*** Opening of MATERIAL PROVIDED ***

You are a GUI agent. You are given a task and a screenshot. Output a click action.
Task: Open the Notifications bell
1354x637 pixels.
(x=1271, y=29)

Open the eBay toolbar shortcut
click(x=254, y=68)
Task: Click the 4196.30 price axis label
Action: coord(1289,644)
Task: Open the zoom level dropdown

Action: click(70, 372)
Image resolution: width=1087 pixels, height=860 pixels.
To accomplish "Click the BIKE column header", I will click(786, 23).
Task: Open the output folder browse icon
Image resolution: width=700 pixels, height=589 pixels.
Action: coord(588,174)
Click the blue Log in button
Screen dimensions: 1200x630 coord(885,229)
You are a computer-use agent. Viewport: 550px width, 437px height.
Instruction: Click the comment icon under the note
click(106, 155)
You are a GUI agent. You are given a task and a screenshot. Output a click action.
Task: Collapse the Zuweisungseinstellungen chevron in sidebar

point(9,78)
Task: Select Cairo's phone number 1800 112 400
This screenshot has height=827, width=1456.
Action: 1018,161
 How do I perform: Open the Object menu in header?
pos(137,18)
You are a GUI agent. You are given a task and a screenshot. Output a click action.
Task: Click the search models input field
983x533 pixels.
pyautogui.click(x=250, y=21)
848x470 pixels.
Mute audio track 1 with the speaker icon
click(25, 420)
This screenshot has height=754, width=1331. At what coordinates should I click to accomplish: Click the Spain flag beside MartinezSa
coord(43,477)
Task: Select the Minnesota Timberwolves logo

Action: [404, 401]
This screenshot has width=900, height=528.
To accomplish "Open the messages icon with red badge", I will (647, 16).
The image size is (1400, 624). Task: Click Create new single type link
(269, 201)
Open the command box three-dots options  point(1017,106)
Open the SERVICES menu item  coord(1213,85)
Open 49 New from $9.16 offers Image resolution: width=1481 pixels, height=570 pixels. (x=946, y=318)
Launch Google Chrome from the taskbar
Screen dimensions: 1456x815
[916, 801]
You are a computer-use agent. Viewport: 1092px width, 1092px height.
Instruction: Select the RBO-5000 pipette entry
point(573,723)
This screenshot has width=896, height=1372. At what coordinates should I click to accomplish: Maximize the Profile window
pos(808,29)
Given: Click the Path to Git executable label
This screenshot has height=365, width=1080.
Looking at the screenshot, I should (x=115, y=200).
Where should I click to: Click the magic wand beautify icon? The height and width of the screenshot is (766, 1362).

*** Close of MATERIAL PROVIDED ***

▶ _ACTIVITY_: In the entries above, some lines hold the string "computer". Copy each of them.

▶ _EXERCISE OUTPUT_:
You are a computer-use agent. Viewport: 550px width, 437px height.
You are a computer-use agent. Viewport: 1092px width, 1092px height.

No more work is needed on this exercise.